Le festival International de Bordeaux Métropole bat son plein. Dans différents endroits de la métropole girondine, spectacles, rencontres, expériences immersives font la joie des festivaliers. Récit d’une journée d’octobre artistiquement internationale et éblouissante.
Le marathon théâtral débute par le studio de création du TnBA, partenaire privilégié du FAB. Sur le plateau, le Collectif Les rejetons de la Reine peaufine les derniers ajustements de leur pièce, Un Poignard dans le cœur. Sélectionné au prochain festival Impatience, le spectacle invite à une immersion vertigineuse au cœur de la famille, de ses secrets, de ses cadavres dans le placard. Un dimanche midi, un père charmant, débonnaire, une mère un brin survoltée, reçoivent à déjeuner leur fille, celle chérie de son papa, et sa petite amie, une militante activiste. Le tableau a tout d’idyllique. Très vite, les sourires sonnent faux, les paroles sont creuses. La trop bien huilée mécanique s’enraille. Le dérapage est inévitable, burlesque, potache, jubilatoire. L’œuvre en devenir brise tabous, silences, faux semblants, et esquisse la satire acide de nos sociétés bienpensantes.
Un peu plus tard, non loin de la place de la Bourse et du miroir d’eau, sur les barges, Charbel Samuel Aoun, plasticien et architecte libanais, qui vient tout juste de s’installer en France, après avoir fait ses adieux à Beyrouth cet été, invite lors d’une discussion informelle à repenser l’urbanisation des villes, à redonner à la nature sa place dans nos vies citadines. Travaillant à partir de matériaux recyclés, branches d’arbres tombées au sol, argile récupérée dans le lit de la Garonne, il propose lors d’une performance, de réinvestir la cité, d’essayer de lui donner un autre visage. Passionné, l’artiste fascine par sa capacité à projeter ses rêves dans la réalité.
En fin d’après-midi, à la manufacture, CDCN Nouvelle Aquitaine, l’israélienne Meytal Blanaru questionne dans Undivided les rapports humains et sociaux. Entourée de quatre danseurs et d’un musicien, la chorégraphe dissèque la capacité de chacun à aller vers l’autre, cet inconnu aussi bienveillant qu’hostile. D’un regard enflammé, d’un geste esquissé, les interprètes rejouent les interactions intimes, amicales ou tout simplement cordiales, qui régissent nos sociétés contemporaines. Avec humour et beaucoup de tendresse, ils brisent le quatrième mur et convient des spectateurs à les rejoindre au plateau, à entrer dans la ronde des interactions humaines, créant ainsi un joli moment d’universalité.

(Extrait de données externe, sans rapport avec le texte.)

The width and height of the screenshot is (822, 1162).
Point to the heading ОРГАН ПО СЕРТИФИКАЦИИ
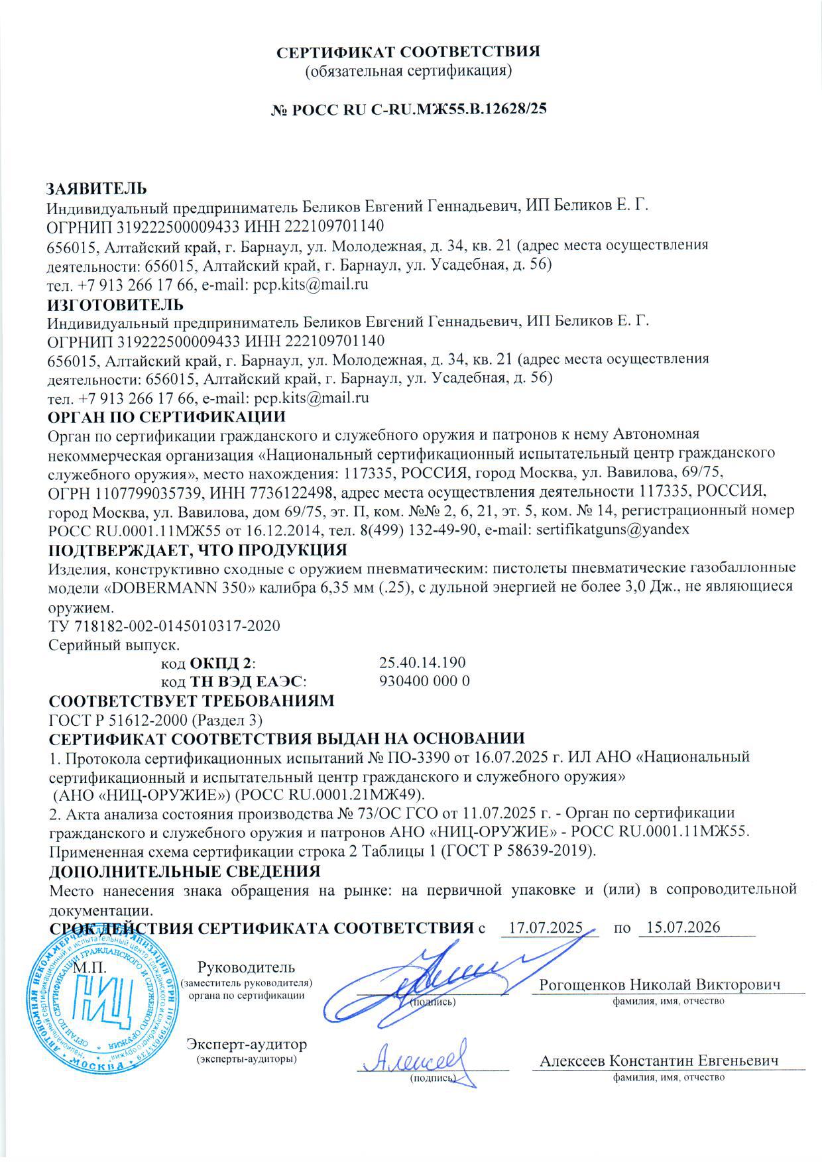[168, 417]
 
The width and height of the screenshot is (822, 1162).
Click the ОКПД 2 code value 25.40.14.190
[422, 662]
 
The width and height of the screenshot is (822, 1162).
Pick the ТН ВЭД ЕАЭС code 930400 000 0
[424, 681]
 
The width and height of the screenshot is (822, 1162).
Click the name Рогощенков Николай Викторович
[660, 984]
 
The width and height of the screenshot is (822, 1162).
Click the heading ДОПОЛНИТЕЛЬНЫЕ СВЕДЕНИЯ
[186, 870]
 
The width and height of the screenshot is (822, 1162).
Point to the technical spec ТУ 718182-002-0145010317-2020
[165, 625]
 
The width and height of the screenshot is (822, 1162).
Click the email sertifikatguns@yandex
[613, 530]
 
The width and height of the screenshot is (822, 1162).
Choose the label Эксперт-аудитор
[247, 1045]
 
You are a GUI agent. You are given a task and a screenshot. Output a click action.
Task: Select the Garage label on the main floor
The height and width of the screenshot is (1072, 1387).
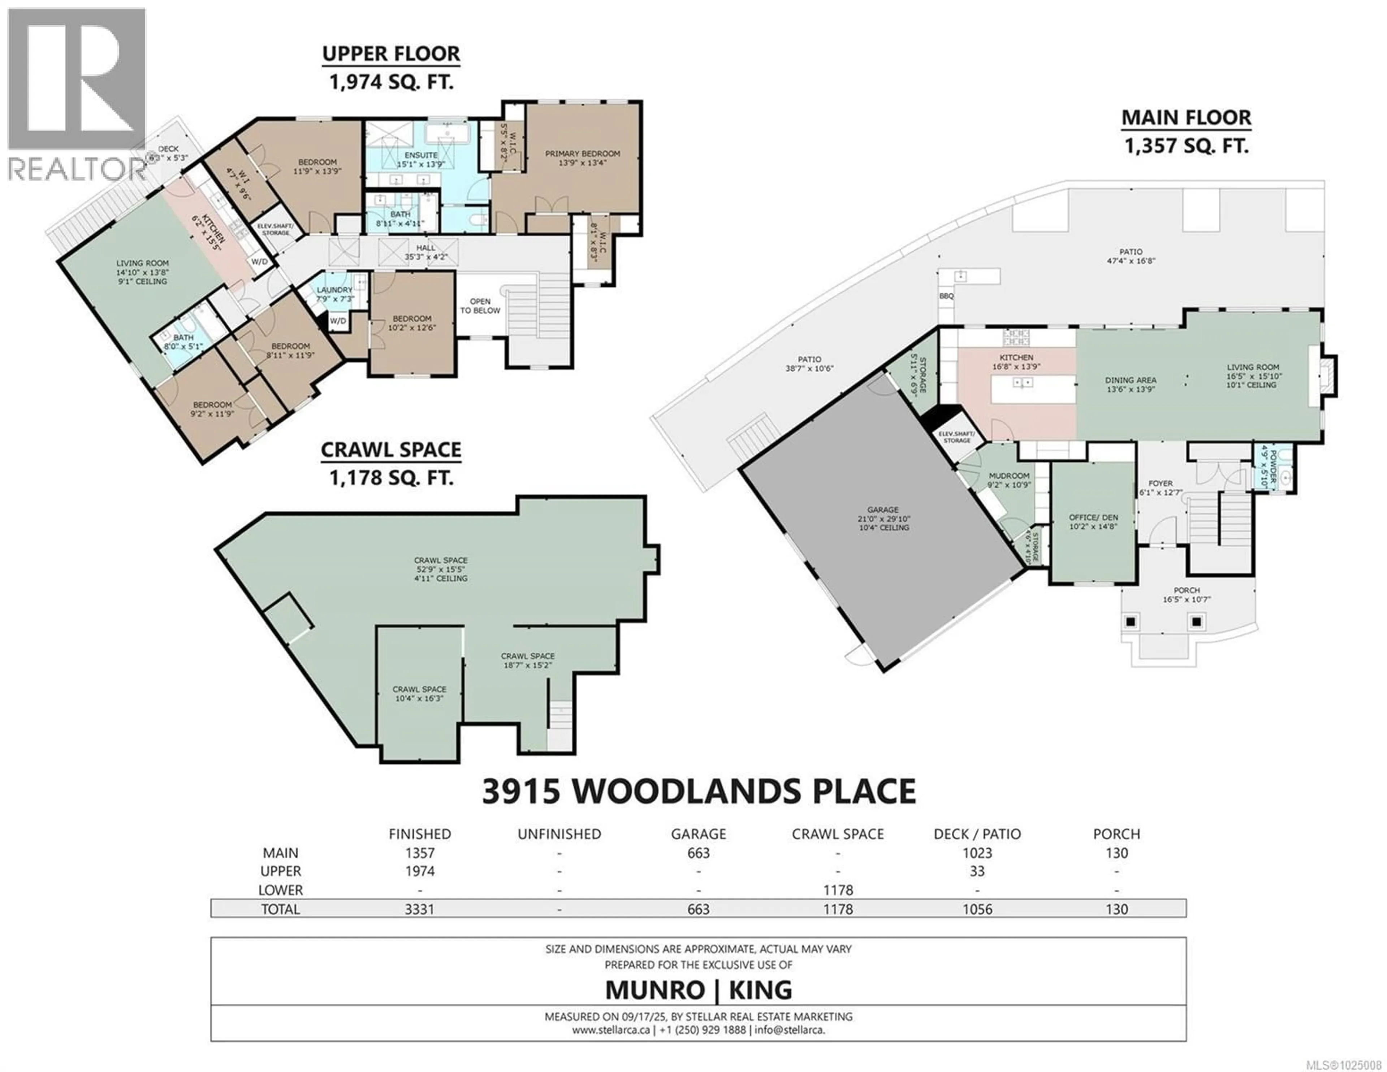883,510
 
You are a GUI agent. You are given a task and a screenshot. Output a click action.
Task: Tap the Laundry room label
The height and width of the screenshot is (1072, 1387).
335,290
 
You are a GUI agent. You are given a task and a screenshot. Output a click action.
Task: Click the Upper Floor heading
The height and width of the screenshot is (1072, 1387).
391,54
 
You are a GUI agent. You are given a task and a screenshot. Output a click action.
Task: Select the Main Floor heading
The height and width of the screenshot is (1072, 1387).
1186,118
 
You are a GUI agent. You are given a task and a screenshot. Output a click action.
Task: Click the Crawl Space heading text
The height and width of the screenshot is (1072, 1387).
391,450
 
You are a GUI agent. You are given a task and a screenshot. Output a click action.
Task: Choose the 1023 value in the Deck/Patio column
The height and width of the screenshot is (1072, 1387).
977,853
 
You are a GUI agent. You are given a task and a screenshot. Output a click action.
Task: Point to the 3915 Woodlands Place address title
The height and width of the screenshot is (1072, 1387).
699,791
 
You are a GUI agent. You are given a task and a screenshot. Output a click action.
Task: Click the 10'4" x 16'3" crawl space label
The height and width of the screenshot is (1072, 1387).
419,689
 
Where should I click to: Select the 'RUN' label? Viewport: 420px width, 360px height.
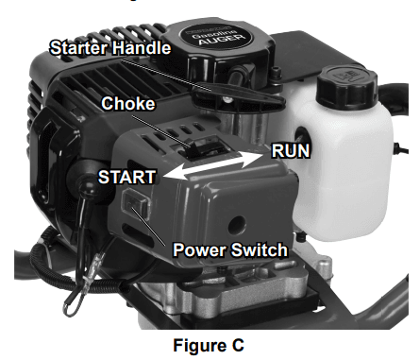click(x=289, y=149)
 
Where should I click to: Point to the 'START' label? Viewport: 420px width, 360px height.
click(x=127, y=176)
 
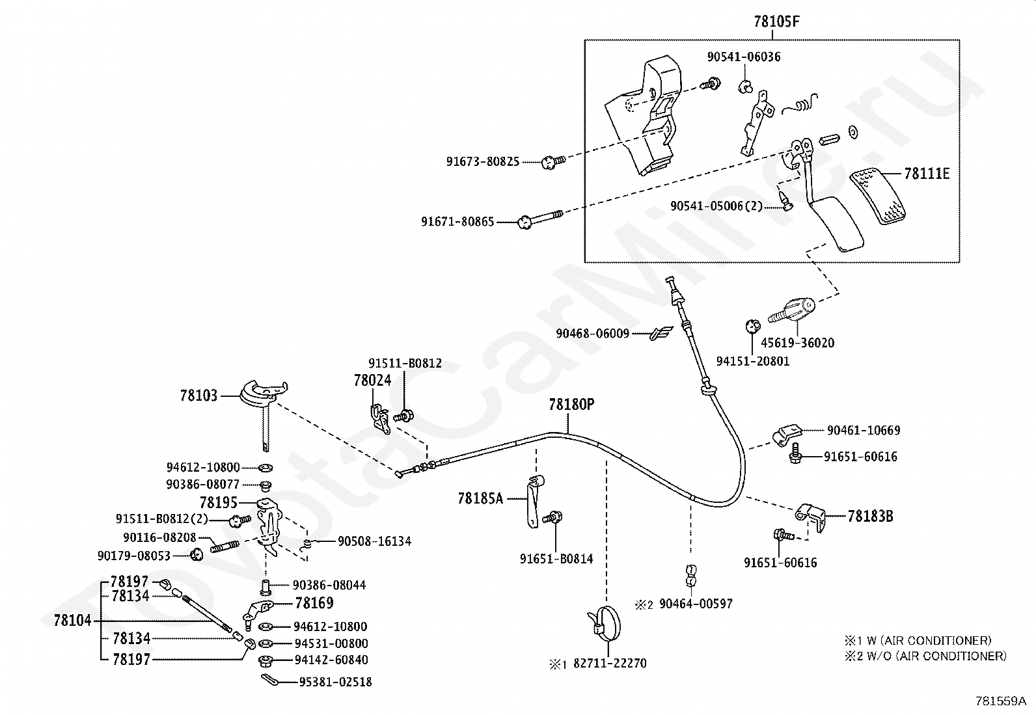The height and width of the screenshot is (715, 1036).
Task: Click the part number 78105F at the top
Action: point(776,21)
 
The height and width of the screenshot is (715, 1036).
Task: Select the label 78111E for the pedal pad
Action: point(927,174)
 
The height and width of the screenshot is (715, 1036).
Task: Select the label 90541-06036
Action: point(744,57)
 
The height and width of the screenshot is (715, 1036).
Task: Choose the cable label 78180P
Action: point(571,405)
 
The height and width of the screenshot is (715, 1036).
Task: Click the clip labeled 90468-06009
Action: point(659,334)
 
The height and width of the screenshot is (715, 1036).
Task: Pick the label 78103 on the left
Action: point(198,395)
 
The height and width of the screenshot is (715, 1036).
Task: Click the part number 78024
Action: point(372,381)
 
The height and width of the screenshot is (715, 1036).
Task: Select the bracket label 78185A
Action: point(480,499)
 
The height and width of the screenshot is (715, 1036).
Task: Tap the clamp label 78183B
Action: point(870,517)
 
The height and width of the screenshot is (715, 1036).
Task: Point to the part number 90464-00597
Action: point(696,604)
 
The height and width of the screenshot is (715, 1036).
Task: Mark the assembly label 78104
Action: point(73,620)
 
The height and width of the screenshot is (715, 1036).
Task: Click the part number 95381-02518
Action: point(335,682)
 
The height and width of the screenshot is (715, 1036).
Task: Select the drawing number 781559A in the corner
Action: point(1000,701)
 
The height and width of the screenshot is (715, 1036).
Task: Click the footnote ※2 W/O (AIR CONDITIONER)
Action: point(925,656)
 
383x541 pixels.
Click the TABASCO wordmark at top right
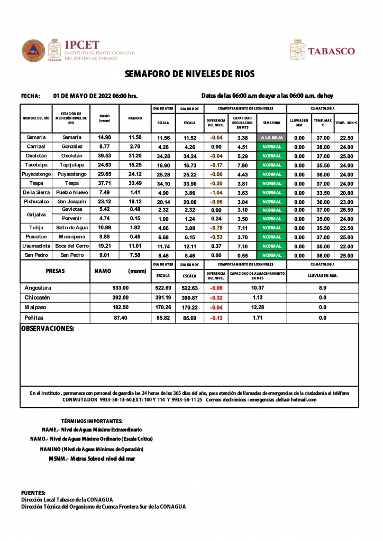pos(331,51)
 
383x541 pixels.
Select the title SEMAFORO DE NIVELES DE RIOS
pos(190,74)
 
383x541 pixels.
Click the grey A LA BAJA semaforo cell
pos(272,137)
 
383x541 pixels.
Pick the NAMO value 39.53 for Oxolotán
pos(105,156)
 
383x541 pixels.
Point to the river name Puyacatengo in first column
pos(36,174)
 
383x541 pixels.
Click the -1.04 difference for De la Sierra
pos(216,193)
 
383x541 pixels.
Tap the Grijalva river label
pos(36,214)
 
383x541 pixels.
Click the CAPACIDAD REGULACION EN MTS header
pos(243,123)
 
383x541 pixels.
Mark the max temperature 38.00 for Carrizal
pos(323,147)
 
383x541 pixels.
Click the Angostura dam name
pos(38,288)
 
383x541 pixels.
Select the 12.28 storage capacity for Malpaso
pos(258,307)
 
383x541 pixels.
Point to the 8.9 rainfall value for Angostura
pos(323,288)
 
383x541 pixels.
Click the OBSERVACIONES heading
pos(47,329)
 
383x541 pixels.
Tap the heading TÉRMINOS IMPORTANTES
pos(92,421)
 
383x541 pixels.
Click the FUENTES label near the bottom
pos(33,492)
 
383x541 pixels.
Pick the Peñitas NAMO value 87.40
pos(121,318)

Mais parler de cette sixième édition du FAB, sans évoquer les artistes qui par leur notion du collectif, composent des œuvres protéiformes qui associent le public, serait oublié tout un pan de l’ADN du festival imaginé par sa directrice Sylvie Violan. Ainsi, le Panique Olympique d’Agnès Pelletier, fondatrice la Cie Volubilis, sorte d’immense Flash Mob reprenant une gestuelle très inspirée par l’athlétisme, a embarqué la cité girondine dans une folle farandole à la joie des plus communicatives. Le phénomène régional, lancé il y a six ans, ne cesse de s’amplifier. Il devrait atteindre son apogée en 2024, pour une session spéciale à Paris, lors du lancement des jeux olympiques.
Pour finir en beauté la soirée, Salle Vitez du TnBA, le subjuguant et ténébreux Fuck Me de Marina Otero fait salle comble. Et c’est un immense plaisir de quitter Bordeaux, avec les images baroques de ce cabaret tragicomique dans les yeux.